Qu'en statuant ainsi, quand les crédits immobiliers consentis aux consommateurs par des organismes de crédit constituent des services financiers fournis par des professionnels, la cour d'appel a violé le texte susvisé ; PAR CES MOTIFS, CASSE ET ANNULE… »)

 

L'article L. 137-2 du code de la consommation, issu de la loi n° 2008-561 du 17 juin 2008 est en effet inséré sous un titre III relatif aux « Conditions générales des contrats »

 

Cet article pose une règle générale, sans l'assortir d'exceptions ou de restrictions, s'agissant des services fournis par un professionnel à un consommateur.

 

Il a donc vocation à s’appliquer à tous les contrats d’entreprise conclus entre un professionnel et un consommateur, à l’instar du contrat de maîtrise d’œuvre.

 

Un arrêt de la Cour d'appel de LIMOGES en date du 18 novembre 2010 confirme cette analyse, et fait application de l’article L.137-2 du Code de la consommation au contrat de maîtrise d’œuvre liant un maître d’ouvrage particulier à un Architecte.

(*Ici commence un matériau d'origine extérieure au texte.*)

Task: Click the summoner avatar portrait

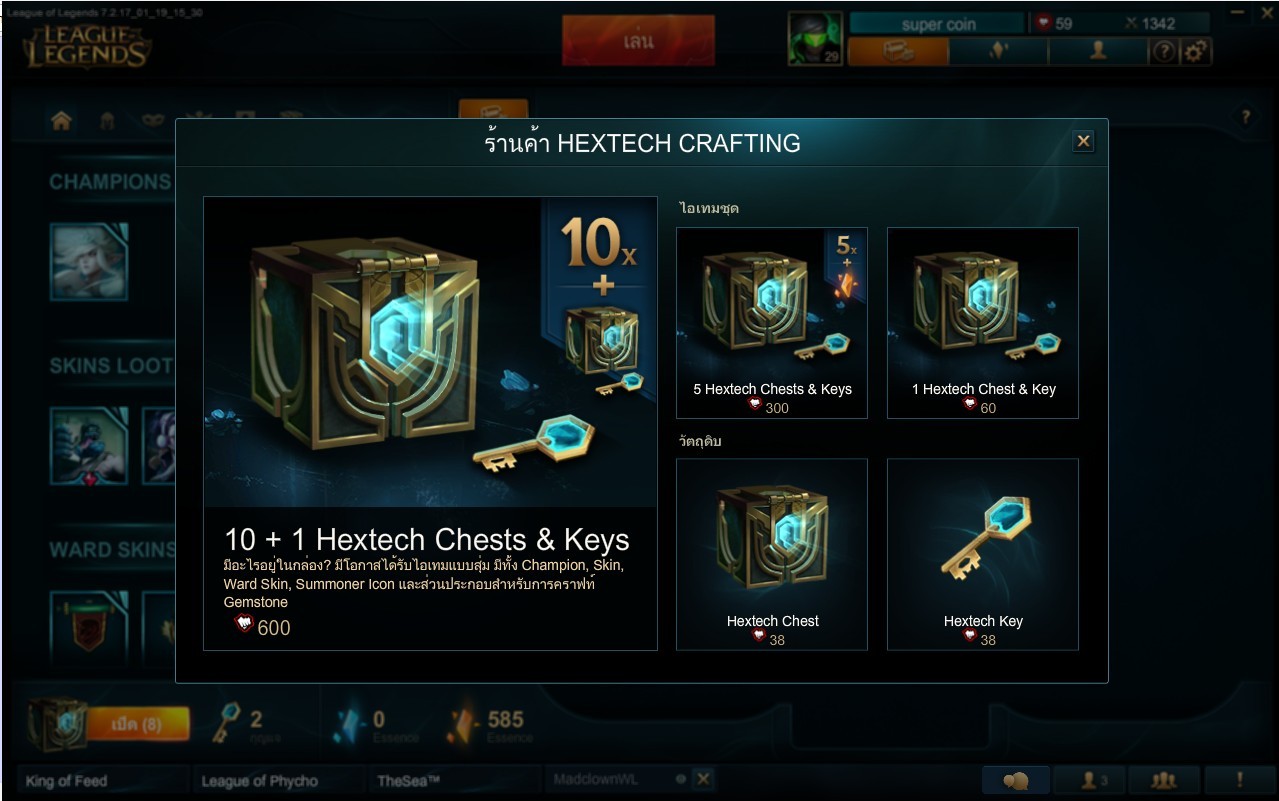Action: 815,39
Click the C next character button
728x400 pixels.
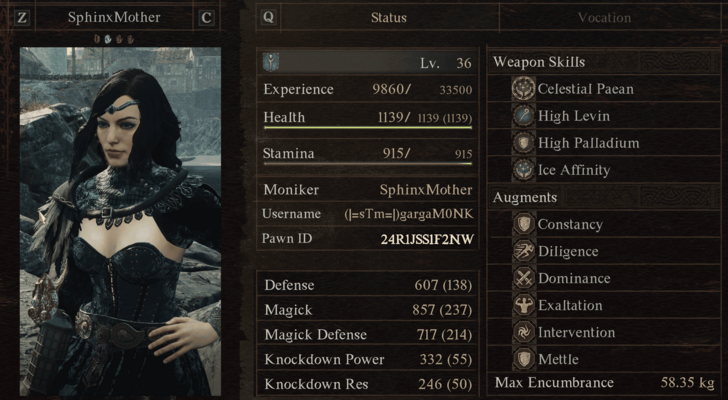coord(206,18)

(RG : 09/01582 : « Attendu que M. X réclame le paiement d’une somme de 98.051,20 € au titre de ses honoraires ; qu’il s’agissait d’une rémunération déterminée par le contrat de maîtrise d’œuvre signé le 16 décembre 2001 (…) Attendu que l’article 4 de ladite loi a créé l’article L.137-2 du Code de la consommation selon lequel l’action des professionnels pour les biens et les services qu’ils fournissent aux consommateurs se prescrit par deux ans, ce qui correspond au cas d’espèce. »)

 

Un arrêt de la Cour d'appel de PARIS en date du 4 avril 2012 fait également application des dispositions du Code de la consommation au contrat de maîtrise d’œuvre conclu par un maître de l’ouvrage particulier.

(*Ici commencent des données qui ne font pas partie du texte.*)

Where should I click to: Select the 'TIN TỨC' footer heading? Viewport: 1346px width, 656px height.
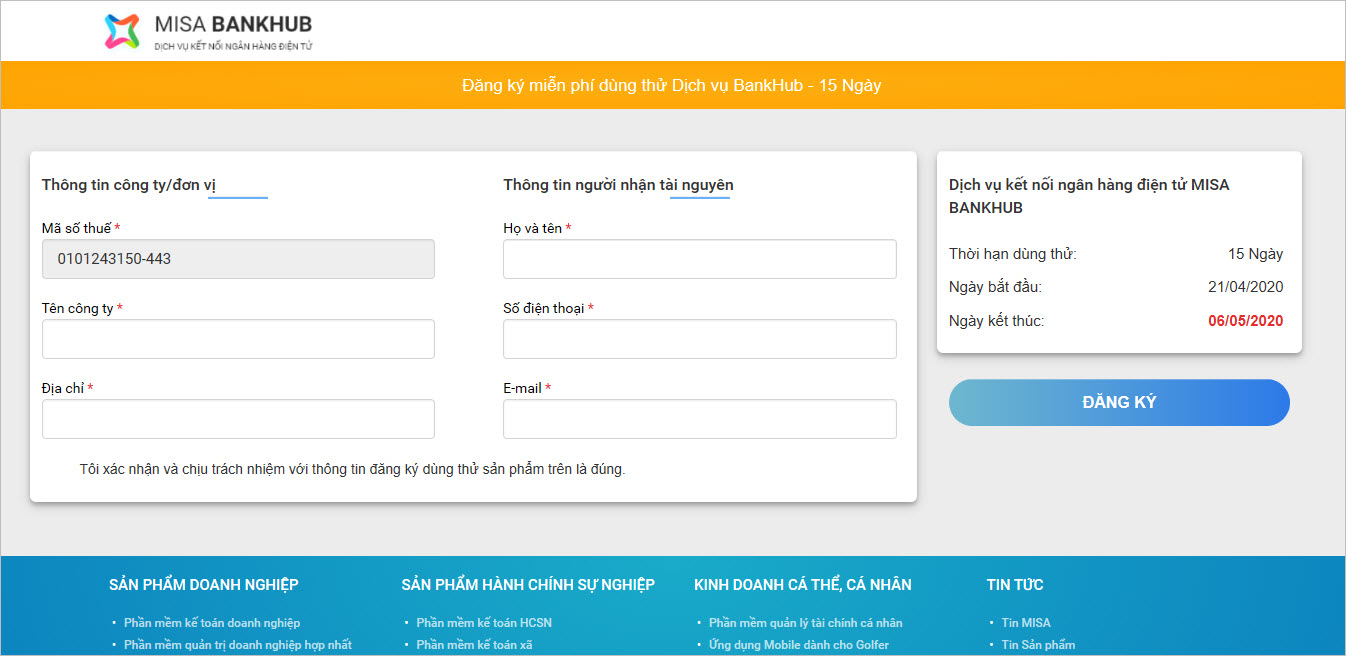tap(1014, 585)
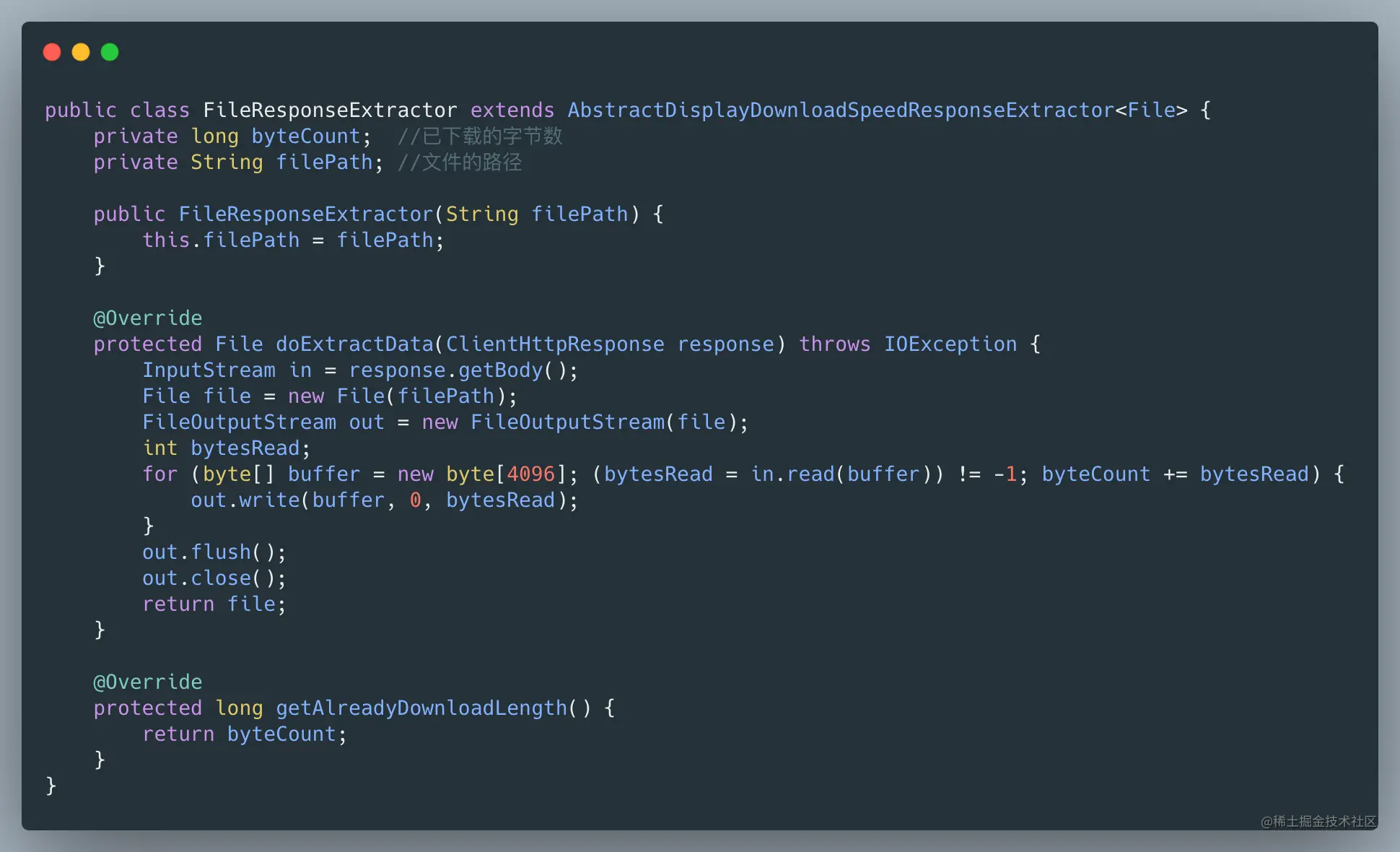This screenshot has width=1400, height=852.
Task: Click the out.write line
Action: 385,500
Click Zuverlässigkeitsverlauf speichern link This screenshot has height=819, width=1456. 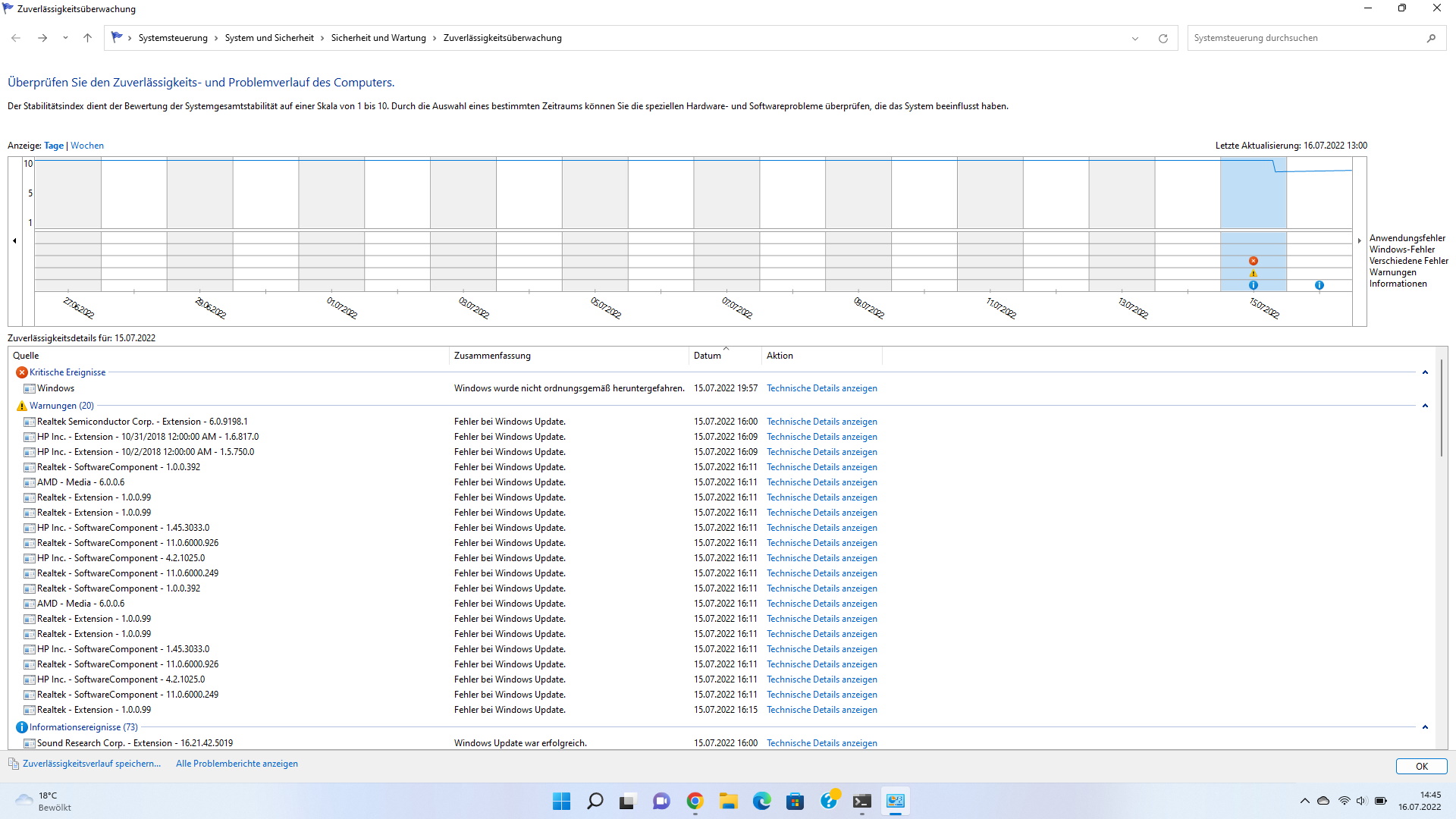click(91, 764)
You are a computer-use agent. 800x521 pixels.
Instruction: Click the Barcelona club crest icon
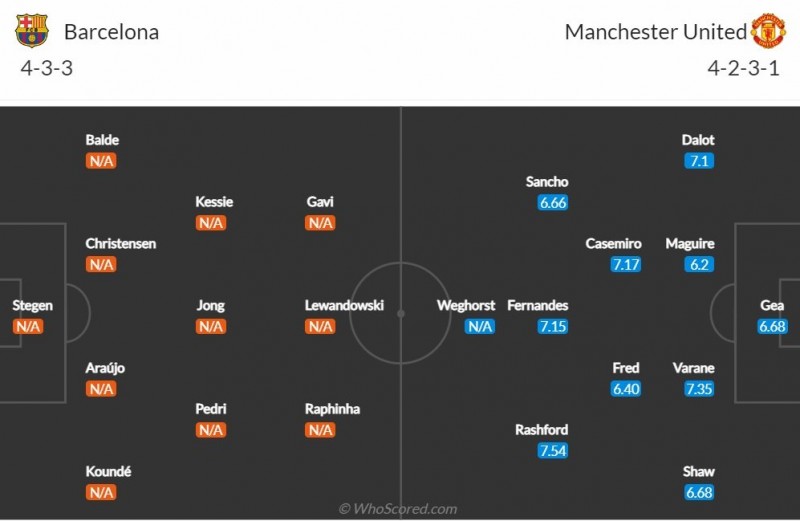32,31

(RG : 11/13815 : « Considérant que l’article L.114-1 du Code de la consommation, d’ordre public, dispose que dans les contrats ayant pour objet la prestation de services à un consommateur, et sauf stipulation contraire de ce contrat, les sommes versées d’avance sont des arrhes ce qui a pour effet que chacun peut revenir sur son engagement, le consommateur en perdant les arrhes, le professionnel en les restituant au double ; considérant que le contrat de louage d’ouvrage est un contrat de prestation de services soumis à ces dispositions. »)

 

Dès lors, le professionnel qui détient une créance sur un maître de l’ouvrage particulier devra avoir grand soin de recouvrer celle-ci dans les meilleurs délais, afin de ne pas laisser prescrire son action en paiement.

 

Le consommateur devra quant à lui veiller à ne pas régler des factures que son co-contractant aurait laissé prescrire.